The FileIcon
is an abstract class creates a javax.swing.Icon
for a File
.
A file icon is a small (usually about 16x16) icon you can place next to a file name. Usually all files with the same file extension share the same file icon.
An "icon" is different from a "thumbnail". (A thumbnail is an image that is a rendering of a specific file.) And sometimes the word "preview" also carries special implications of interactivity (for ex: a video). So "icon", "thumbnail" and "preview" are all separate buzzwords.
The simplest one-line invocation resembles:
Icon icon = FileIcon.get().getIcon(file);
Each subclass is responsible for deciding how to identify the appropriate icon. And the FileIcon
class has a static getter/setter method for maintaining the active default FileIcon
on a given system.
There are currently 2 subclasses of FileIcon
. (There used to a 3rd that involved reflection, but in accordance with Java guidelines I'm trying to phase out reflection.)
This implementation uses FileSystemView
, and it resembles:
public class FileSystemViewFileIcon extends FileIcon { @Override public Icon getIcon(File file) { FileSystemView fsv = FileSystemView.getFileSystemView(); Icon icon = fsv.getSystemIcon(file); if (icon != null) return icon; return super.getDefaultIcon(file); } }
This looks like it should be the ideal way to go, because it's so clean/direct. But on Mac it only ever returns a generic file or folder icon. I tried rummaging through the source code for FileSystemView
(and related classes) to see if I could modify (hack) it without reflection, but there aren't a lot of entry points.

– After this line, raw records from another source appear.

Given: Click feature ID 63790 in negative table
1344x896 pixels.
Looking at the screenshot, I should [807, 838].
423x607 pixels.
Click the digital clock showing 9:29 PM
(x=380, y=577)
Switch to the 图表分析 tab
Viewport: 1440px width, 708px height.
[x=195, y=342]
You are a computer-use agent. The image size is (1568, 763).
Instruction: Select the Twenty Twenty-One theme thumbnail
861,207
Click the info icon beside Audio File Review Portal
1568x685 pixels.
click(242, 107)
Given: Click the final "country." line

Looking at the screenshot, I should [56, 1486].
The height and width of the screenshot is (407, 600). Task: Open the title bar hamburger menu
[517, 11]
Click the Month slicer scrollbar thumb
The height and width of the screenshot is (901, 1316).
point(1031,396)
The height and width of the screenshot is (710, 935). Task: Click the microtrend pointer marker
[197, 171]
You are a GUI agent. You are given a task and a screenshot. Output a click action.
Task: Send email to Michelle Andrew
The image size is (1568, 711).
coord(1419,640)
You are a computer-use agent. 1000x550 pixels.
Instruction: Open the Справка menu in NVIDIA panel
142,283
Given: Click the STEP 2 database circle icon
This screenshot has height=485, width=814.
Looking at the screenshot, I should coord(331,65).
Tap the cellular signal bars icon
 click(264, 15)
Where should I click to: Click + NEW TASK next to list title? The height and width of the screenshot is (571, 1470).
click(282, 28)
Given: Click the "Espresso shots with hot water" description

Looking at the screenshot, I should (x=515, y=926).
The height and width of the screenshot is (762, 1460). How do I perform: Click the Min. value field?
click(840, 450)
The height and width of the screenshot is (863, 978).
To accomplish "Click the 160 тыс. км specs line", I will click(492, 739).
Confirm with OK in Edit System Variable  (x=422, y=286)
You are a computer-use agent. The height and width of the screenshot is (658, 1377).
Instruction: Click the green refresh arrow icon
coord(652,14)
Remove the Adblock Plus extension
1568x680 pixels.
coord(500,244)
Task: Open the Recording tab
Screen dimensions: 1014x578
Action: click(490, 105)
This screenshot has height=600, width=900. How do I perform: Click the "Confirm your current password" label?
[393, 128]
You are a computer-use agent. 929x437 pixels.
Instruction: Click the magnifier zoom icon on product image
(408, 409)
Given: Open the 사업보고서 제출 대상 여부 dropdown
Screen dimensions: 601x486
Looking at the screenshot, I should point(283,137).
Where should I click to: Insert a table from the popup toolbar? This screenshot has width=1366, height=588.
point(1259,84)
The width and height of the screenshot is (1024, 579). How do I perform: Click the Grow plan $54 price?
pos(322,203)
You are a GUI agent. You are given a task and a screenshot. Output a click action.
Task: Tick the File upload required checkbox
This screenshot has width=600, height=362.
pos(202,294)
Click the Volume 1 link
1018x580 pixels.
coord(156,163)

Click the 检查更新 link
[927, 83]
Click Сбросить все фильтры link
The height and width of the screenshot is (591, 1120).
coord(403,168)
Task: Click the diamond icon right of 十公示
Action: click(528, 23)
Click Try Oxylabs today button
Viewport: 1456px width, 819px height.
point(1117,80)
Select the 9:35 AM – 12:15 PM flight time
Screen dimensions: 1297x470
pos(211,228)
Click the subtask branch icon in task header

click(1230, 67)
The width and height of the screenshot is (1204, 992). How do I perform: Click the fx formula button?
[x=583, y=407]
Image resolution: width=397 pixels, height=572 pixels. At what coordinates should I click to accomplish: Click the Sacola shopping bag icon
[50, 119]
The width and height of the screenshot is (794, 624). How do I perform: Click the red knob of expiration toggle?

This implementation uses a JFileChooser's
FileView
, and it resembles:
public class FileViewFileIcon extends FileIcon { FileView fileView; public FileViewFileIcon() { JFileChooser chooser = new JFileChooser(); fileView = chooser.getUI().getFileView(chooser); } @Override public Icon getIcon(File file) { return fileView.getIcon(file); } }
I don't like that this is so indirect and clunky. Sometimes creating a JFileChooser
is not trivially cheap, either. But on Mac: this works great. It returns scalable icons for most every file type.
On Windows: both this approach and the FileSystemView
approach produce unscaleable (kind of crappy/pixelated) 16x16 icons. But today as I wrote this I saw emails trickle in about a pull request to update this in future Java versions, so that's exciting.
This demo includes an option to scale the icon.
On Mac the icons we get back are high-resolution, so they can scale to most any size with great clarity.
On Windows the icons are not (yet) high-resolution. (Although in a future Java release that should change.) So if you want a universal cross-platform approach: you ought to just stick with the icon's default size. (And even that, unfortunately, will look pixelated on a high-resolution monitor on Windows.)